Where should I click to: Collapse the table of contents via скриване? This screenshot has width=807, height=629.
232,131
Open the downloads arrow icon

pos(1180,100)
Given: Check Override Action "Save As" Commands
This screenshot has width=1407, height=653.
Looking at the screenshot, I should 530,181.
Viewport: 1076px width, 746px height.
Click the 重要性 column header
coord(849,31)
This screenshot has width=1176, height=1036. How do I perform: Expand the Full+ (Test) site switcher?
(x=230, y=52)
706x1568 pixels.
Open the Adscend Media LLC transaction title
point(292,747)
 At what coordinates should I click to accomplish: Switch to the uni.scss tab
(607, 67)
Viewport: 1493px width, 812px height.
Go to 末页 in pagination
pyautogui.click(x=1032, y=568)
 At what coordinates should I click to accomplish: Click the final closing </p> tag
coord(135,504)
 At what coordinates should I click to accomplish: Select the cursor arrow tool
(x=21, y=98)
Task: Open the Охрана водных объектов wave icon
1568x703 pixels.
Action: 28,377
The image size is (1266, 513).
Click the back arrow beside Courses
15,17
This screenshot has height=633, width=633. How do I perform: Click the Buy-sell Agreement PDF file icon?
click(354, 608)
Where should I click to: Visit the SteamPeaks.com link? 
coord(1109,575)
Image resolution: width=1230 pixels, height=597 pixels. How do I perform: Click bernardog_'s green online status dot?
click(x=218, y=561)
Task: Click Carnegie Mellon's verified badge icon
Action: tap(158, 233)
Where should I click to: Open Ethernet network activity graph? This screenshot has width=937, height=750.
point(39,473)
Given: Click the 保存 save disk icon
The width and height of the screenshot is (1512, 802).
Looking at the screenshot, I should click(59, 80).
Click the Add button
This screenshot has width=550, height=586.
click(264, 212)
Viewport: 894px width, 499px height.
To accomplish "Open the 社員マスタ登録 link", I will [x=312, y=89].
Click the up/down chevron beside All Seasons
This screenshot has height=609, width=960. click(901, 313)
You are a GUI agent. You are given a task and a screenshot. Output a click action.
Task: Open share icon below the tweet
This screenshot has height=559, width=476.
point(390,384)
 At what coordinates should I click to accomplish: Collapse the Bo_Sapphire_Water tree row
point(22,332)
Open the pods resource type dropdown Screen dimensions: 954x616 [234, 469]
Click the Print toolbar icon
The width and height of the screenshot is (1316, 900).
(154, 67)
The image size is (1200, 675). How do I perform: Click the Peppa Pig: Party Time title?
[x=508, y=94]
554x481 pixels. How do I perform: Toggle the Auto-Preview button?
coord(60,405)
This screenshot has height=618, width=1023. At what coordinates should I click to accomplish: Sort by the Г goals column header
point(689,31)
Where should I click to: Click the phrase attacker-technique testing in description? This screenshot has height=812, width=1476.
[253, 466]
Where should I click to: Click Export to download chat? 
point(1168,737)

• [TASK DIRECTIONS] The expected answer is the lines from the one containing "Where should I click to: Click the" through the end of the material, reproduced exactly with both ends kept.

• [SOLUTION TO THIS EXERCISE]
Where should I click to: Click the phrase attacker-technique testing in description? This screenshot has height=812, width=1476.
[253, 466]
Where should I click to: Click Export to download chat? 
point(1168,737)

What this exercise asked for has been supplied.